---------- Supplied information ----------
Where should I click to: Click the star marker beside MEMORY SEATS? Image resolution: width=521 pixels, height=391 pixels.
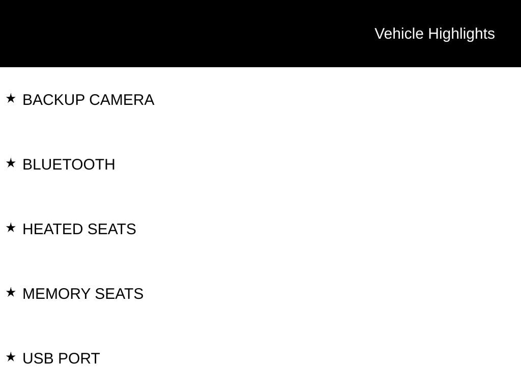pyautogui.click(x=11, y=293)
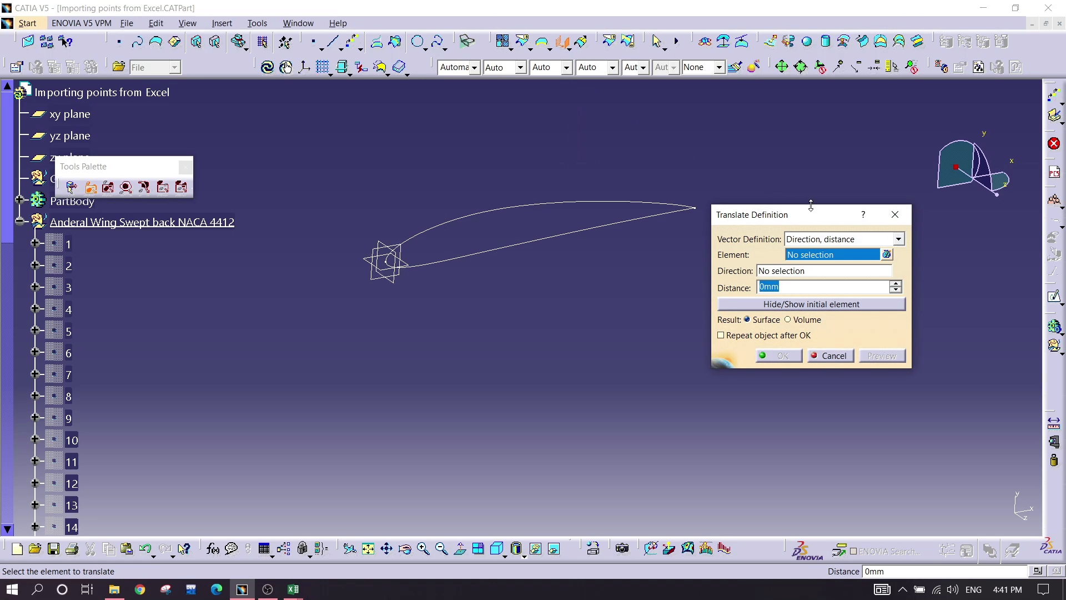1066x600 pixels.
Task: Click the red exit workbench icon
Action: click(1054, 144)
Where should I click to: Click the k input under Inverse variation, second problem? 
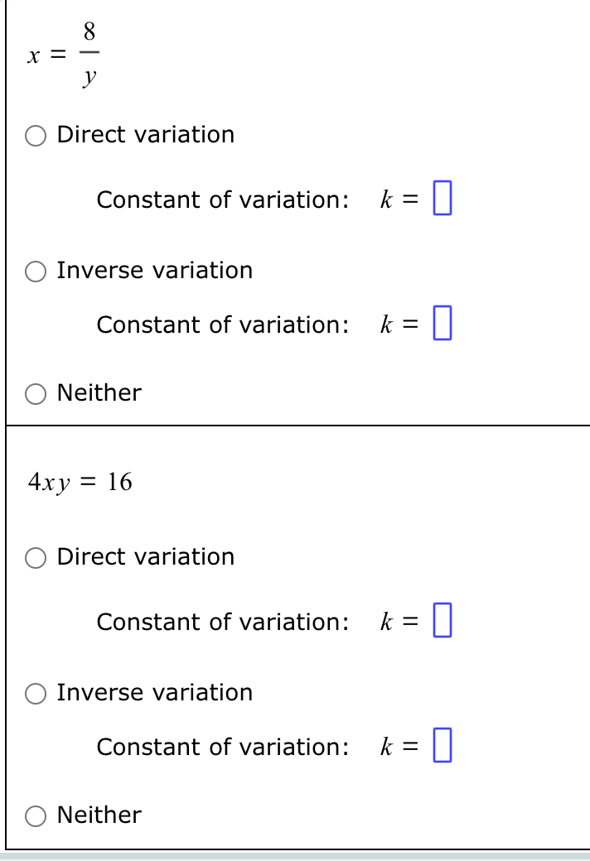pos(443,746)
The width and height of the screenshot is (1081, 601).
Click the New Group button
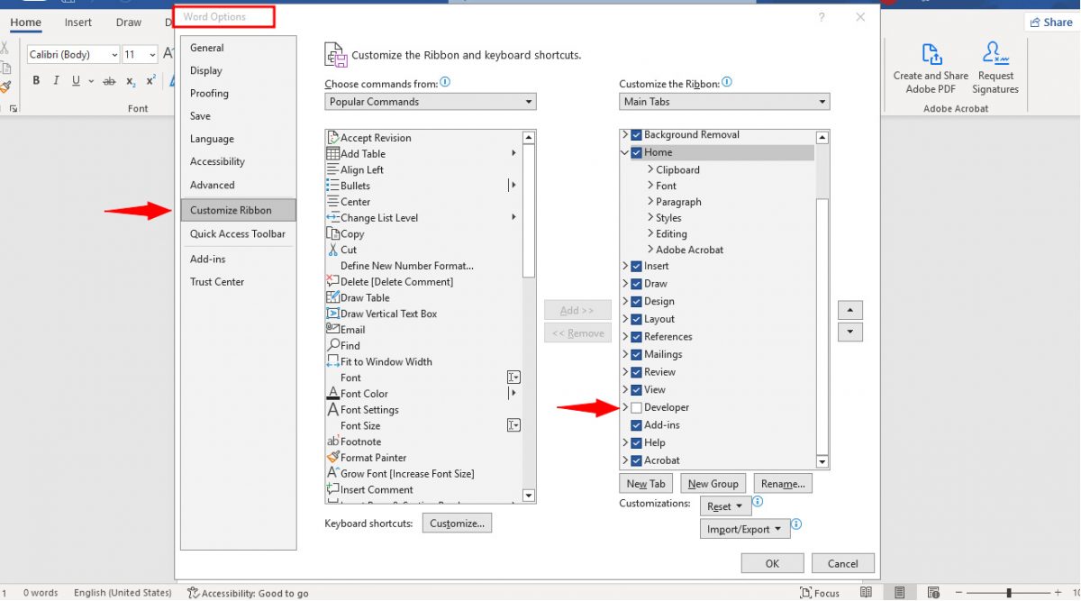(713, 483)
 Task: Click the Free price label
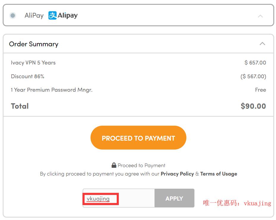pos(260,90)
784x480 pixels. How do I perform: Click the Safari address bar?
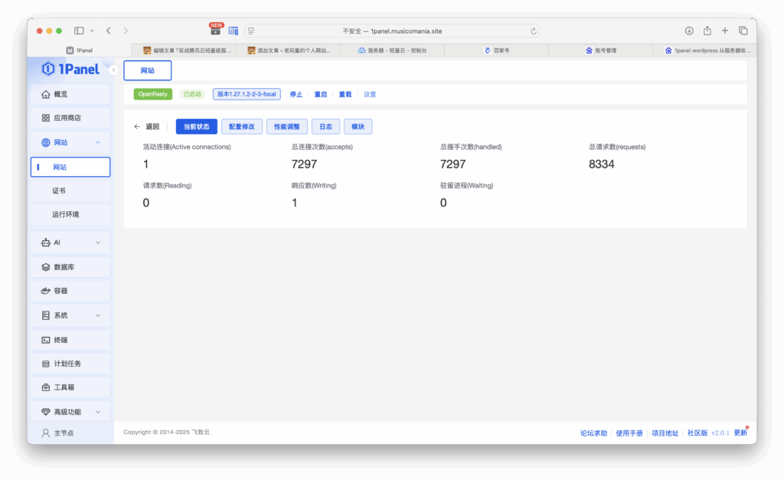392,31
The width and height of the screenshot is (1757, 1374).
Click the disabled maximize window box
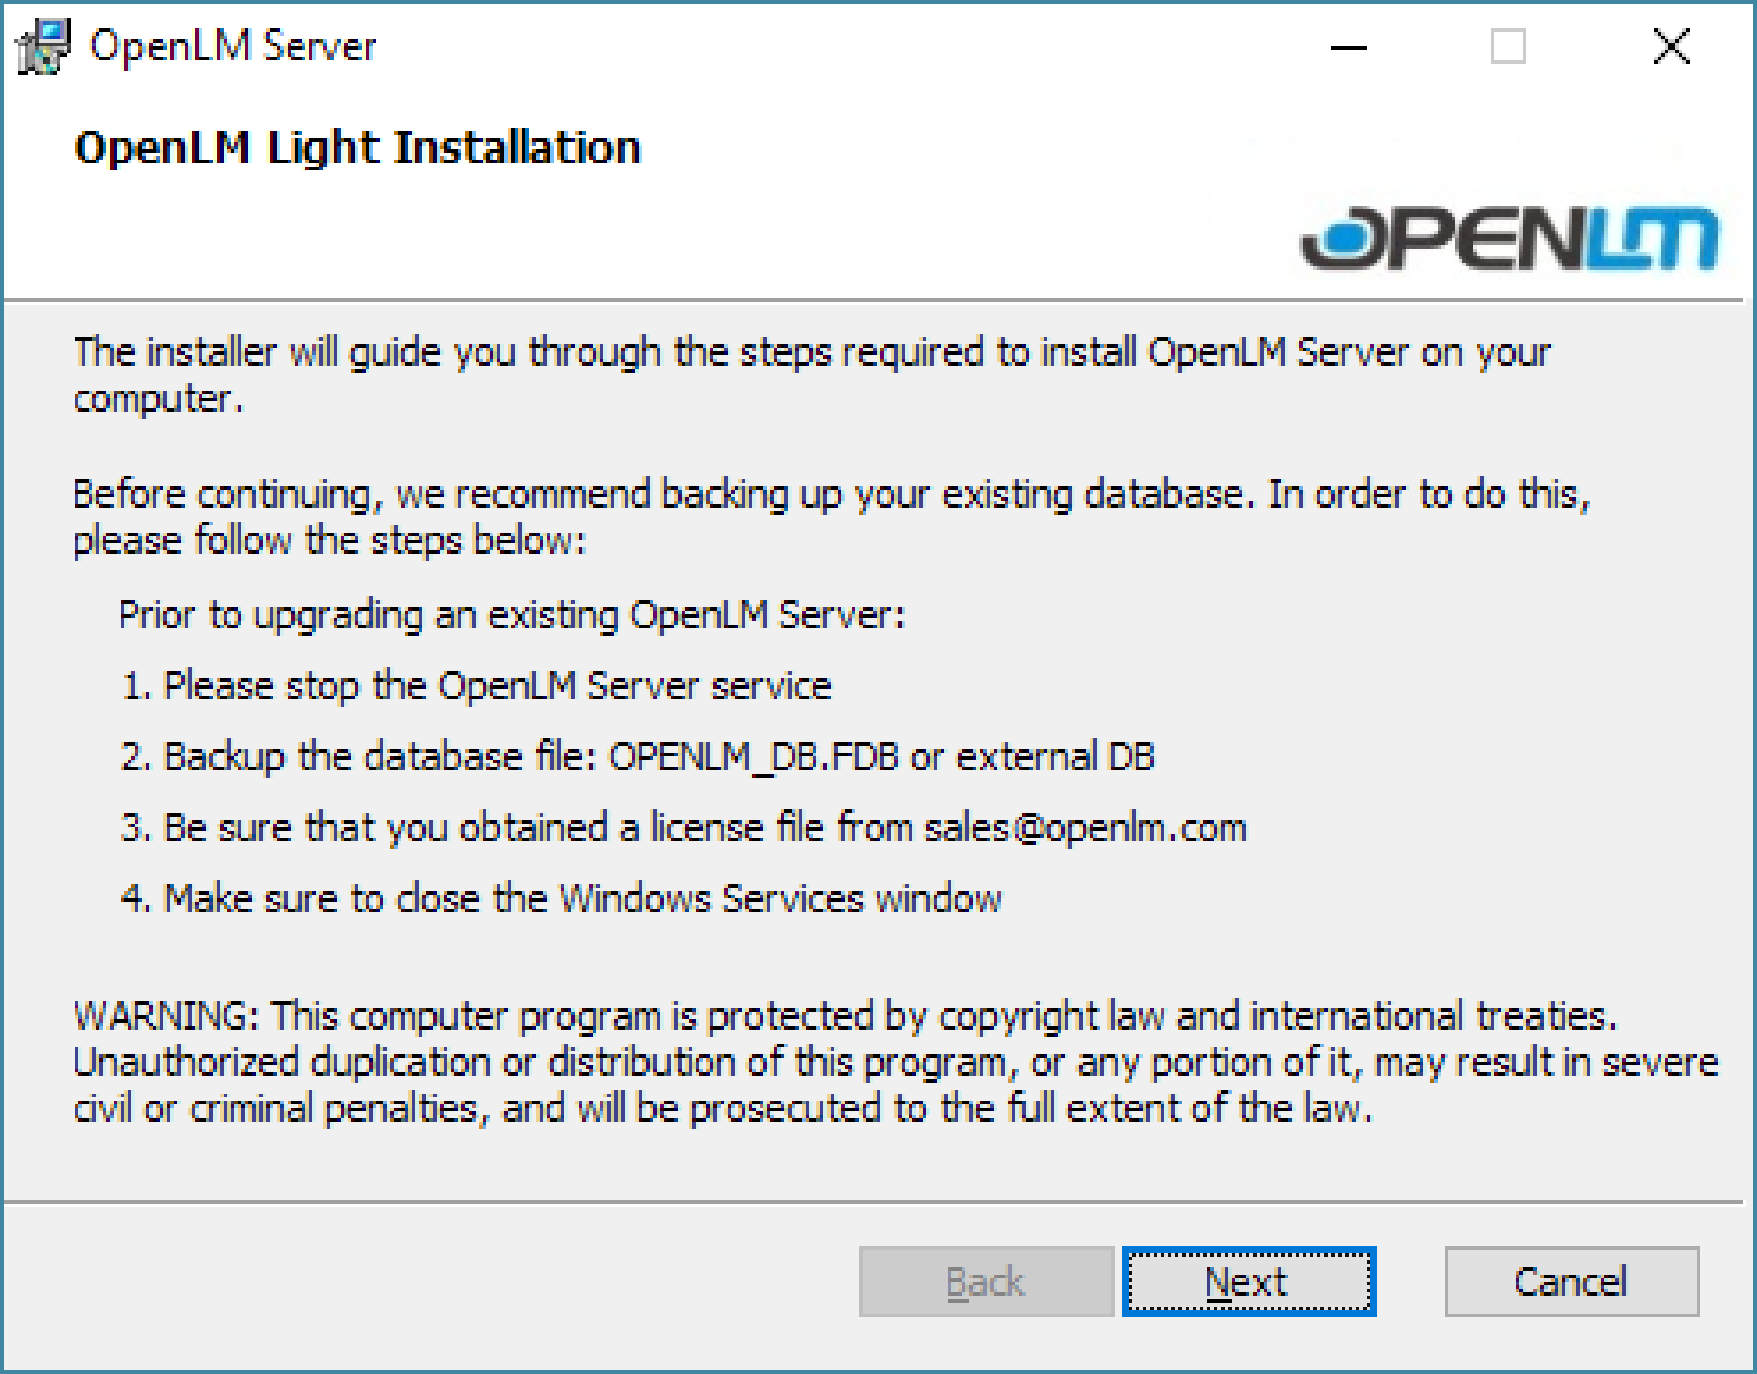pos(1508,47)
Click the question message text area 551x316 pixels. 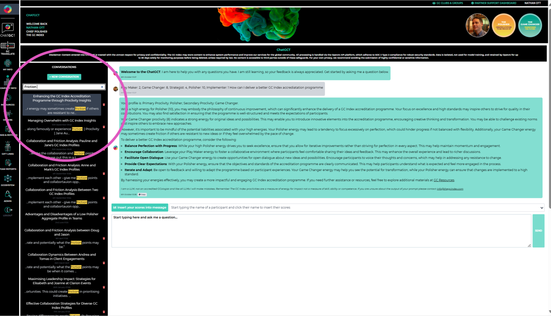click(x=321, y=230)
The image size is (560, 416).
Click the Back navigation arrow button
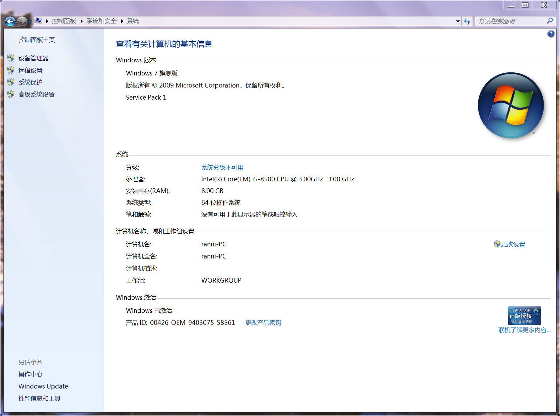click(x=10, y=21)
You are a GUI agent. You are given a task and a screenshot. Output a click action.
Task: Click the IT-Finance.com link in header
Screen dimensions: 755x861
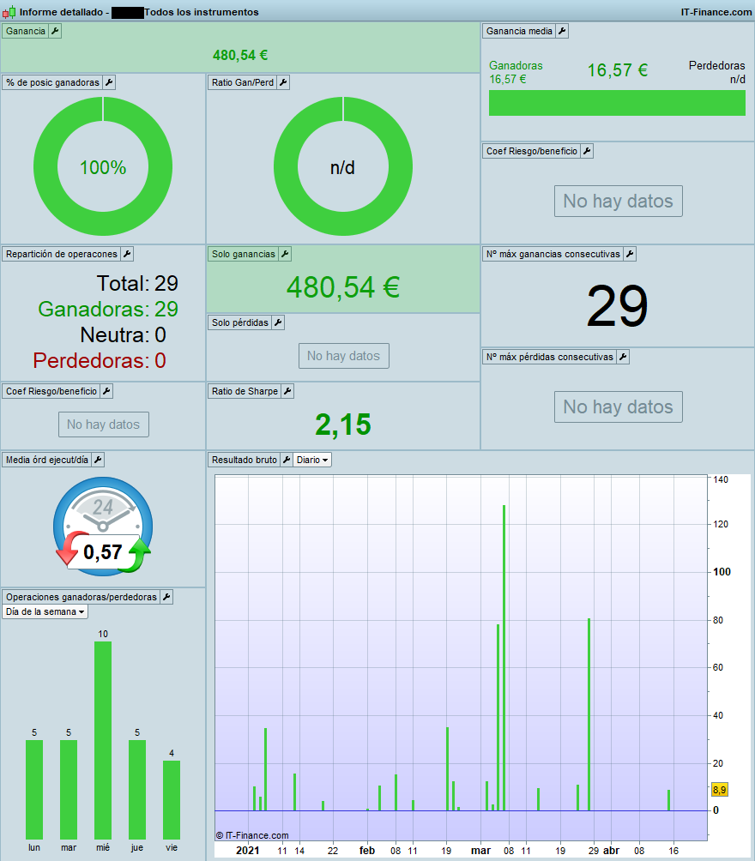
----------
» Directive
In the records, from the line containing "The image size is (560, 416)." through the end, inclusive, swap "navigation arrow" for "chevron" and reproduce those lines with nothing else altered. Omit the pictures from the output.

» Response to this exercise
The image size is (560, 416).
Click the Back chevron button
click(x=10, y=21)
You are a GUI agent. You are given a task and a screenshot. Output a click action.
Task: Click the IT-Finance.com link in header
Screen dimensions: 755x861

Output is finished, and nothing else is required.